La nuova via della seta, però, è una strada ancora tutta da percorrere. L'idea di lavorare a un trattato di libero scambio con i Paesi dell'ASEAN fu messa nero su bianco dal Consiglio europeo già nel 2007, ma dopo sette incontri nel giro di due anni, nel marzo 2009, le parti alzarono bandiera bianca per le criticità sorte nel tentativo di trovare una base comune su cui lavorare: ostacoli che, col senno di poi, non possono sorprendere, date le difficoltà che l'ASEAN ha anche solo nel mantenimento degli accordi di libero scambio all'interno della regione.

Le parti si accordarono per rimandare le trattative a data da destinarsi, ma l'ASEAN autorizzò informalmente l'Unione Europea a negoziare per l'adozione di free trade agreements (FTA) direttamente con i singoli Stati, con l'obiettivo di ripartire da quei testi per consolidarli in un accordo omnicomprensivo con tutta l'ASEAN.

E così, nel marzo 2010 l'Unione Europea aprì le trattative con Singapore. Trattative che, nel settembre 2013, hanno portato a un testo condiviso, tuttora sottoposto al vaglio della Commissione e del Parlamento europeo ma comunque già molto importante, per almeno tre motivi.

Innanzitutto, a livello simbolico, perché Singapore è il primo Stato della regione con cui l'UE sia riuscita a concludere un accordo. In secondo luogo, per l'importanza economica del trattato: Singapore è il primo partner commerciale dell'UE nella regione, con un trend in continua ascesa (dal 2008 al 2013 lo scambio di beni è cresciuto di più del 20%, lo scambio di servizi addirittura del 40%) e sicuramente il miglior investment climate in tutta l'area. Infine, il FTA stipulato con Singapore è fondamentale perché va ben oltre gli standard definiti dalla WTO per la stipula di accordi simili.

In linea di principio, l'UE e Singapore si sono impegnati a offrire reciprocamente il best treatment messo a disposizione ad altri partner commerciali, garantendo condizioni di parità per le imprese attive nei rispettivi mercati di appartenenza e grandi opportunità per gli investimenti esteri grazie a un livello di protezione sostanzialmente identico a quello previsto all'interno dell'UE.

Pochi mesi dopo l'apertura delle trattative con Singapore, l'UE invitò a Bruxelles anche la Malesia. La rapidissima crescita economica di quest'ultimo Paese, tuttavia, indusse il suo governo alla prudenza, nella convinzione che sarebbe stato saggio adottare misure protezionistiche per far crescere la propria economia interna, prima di aprirsi al commercio internazionale. I mastodontici piani di politica industriale messi in campo dal governo malese negli anni successivi complicarono le negoziazioni, che furono definitivamente abbandonate dopo le elezioni in Malesia nel 2013.

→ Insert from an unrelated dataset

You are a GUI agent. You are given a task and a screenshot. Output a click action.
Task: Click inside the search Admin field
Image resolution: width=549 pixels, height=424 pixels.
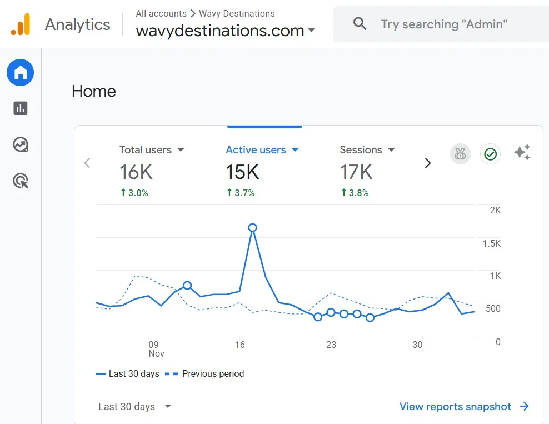pos(443,24)
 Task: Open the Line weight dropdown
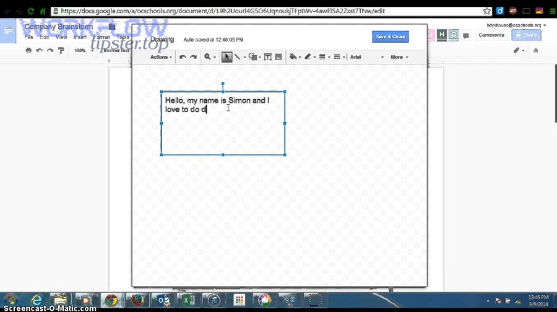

Nel frattempo, l'UE ha iniziato a negoziare l'adozione di accordi di libero scambio anche con il Vietnam, nel 2012, e la Thailandia, nel 2013. Le speranze di pervenire a risultati concreti, tuttavia, per il momento restano tiepide. Tutti i Paesi dell'ASEAN stanno vivendo anni di fortissima crescita e non è un mistero che i rispettivi governi vedano spesso come una minaccia all'equilibrio raggiunto l'adozione di FTA.

La costruzione di una vera free trade area all'interno dei confini dell'ASEAN, in questo senso, potrebbe forse costituire un passo importante per superare - anche psicologicamente - il timore del neo-colonialismo, rendendo l'area indipendente e più unita anche nel contesto internazionale. Senza contare che l'enorme bacino di consumatori, se inserito in un contesto commerciale unificato, potrebbe far aumentare vertiginosamente gli investimenti esteri, attratti da un mercato potenziale di quasi 600 milioni di persone.

Tutte carte che l'UE sta cercando di mettere sul tavolo, finora con risultati altalenanti, ma con la speranza che l'accordo con Singapore costituisca davvero la prima tappa di una via della seta ancora tutta da tracciare.